Extract verbatim every line from the one containing "900x628 pixels." to the final line of the records below, inclusive, and exclude all pictures.

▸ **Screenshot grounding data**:
::::
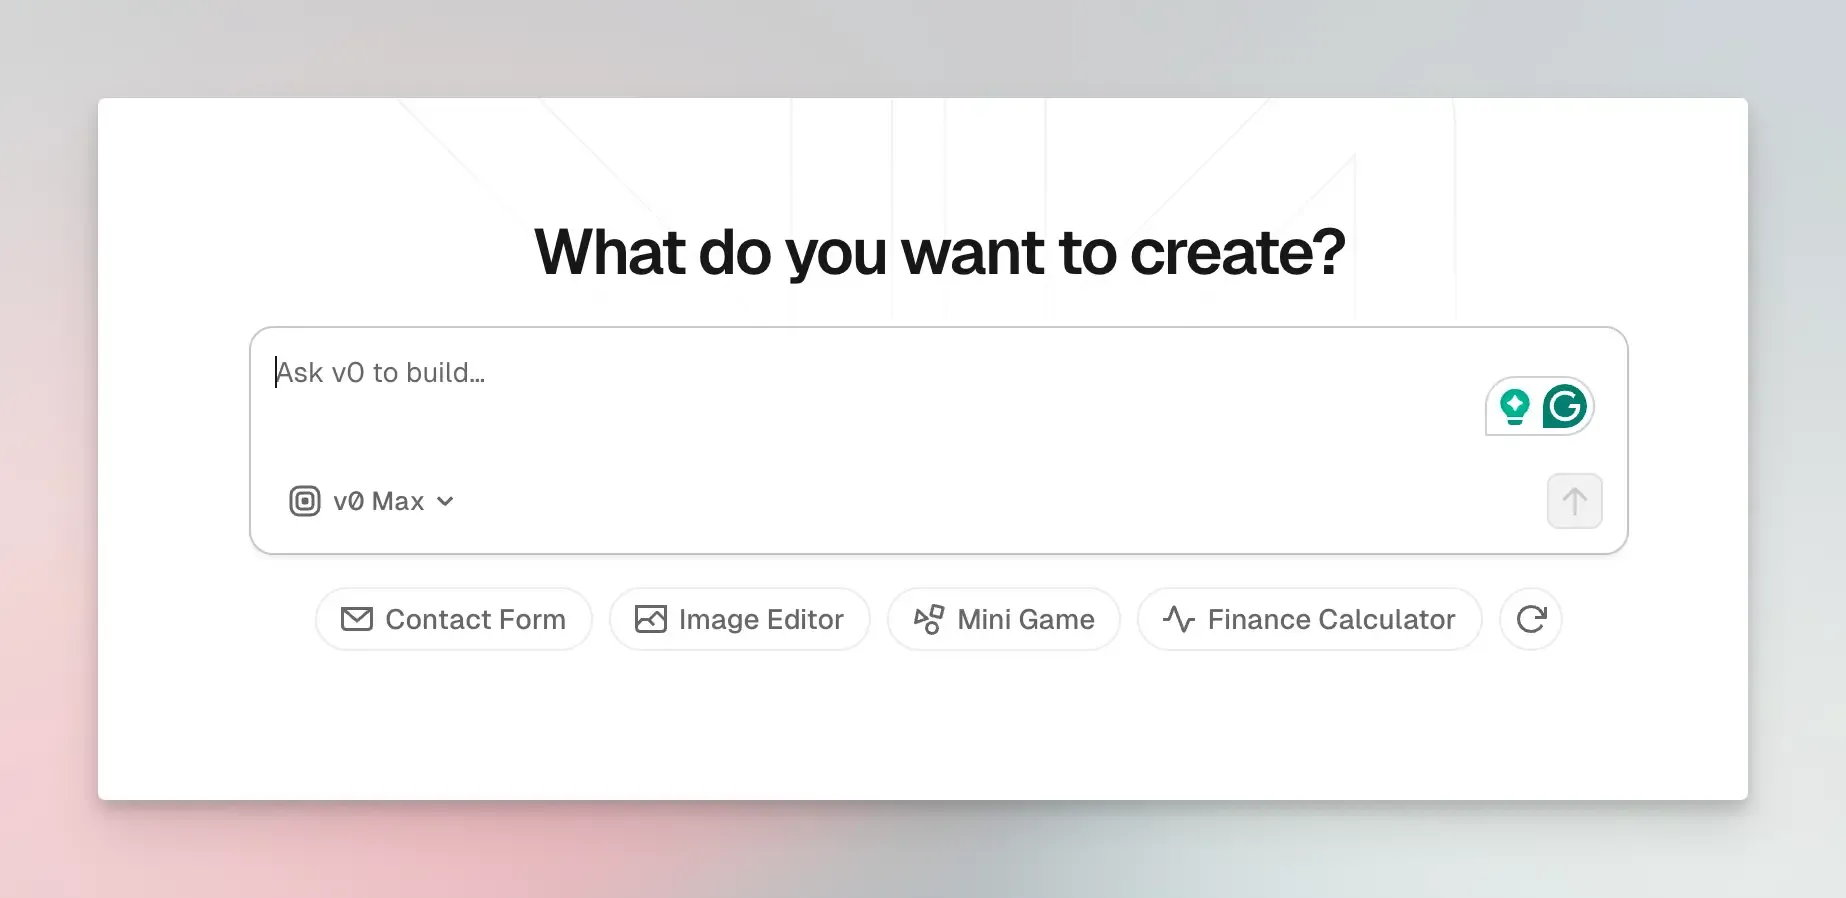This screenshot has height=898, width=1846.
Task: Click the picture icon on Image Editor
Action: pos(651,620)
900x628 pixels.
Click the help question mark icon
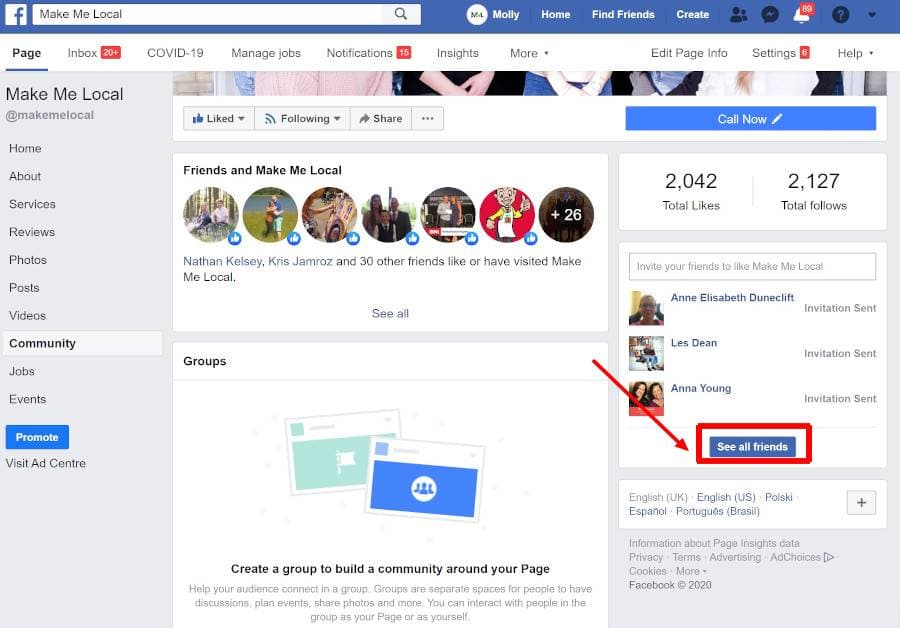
::::
▸ **Answer**:
900x628 pixels.
Click the help question mark icon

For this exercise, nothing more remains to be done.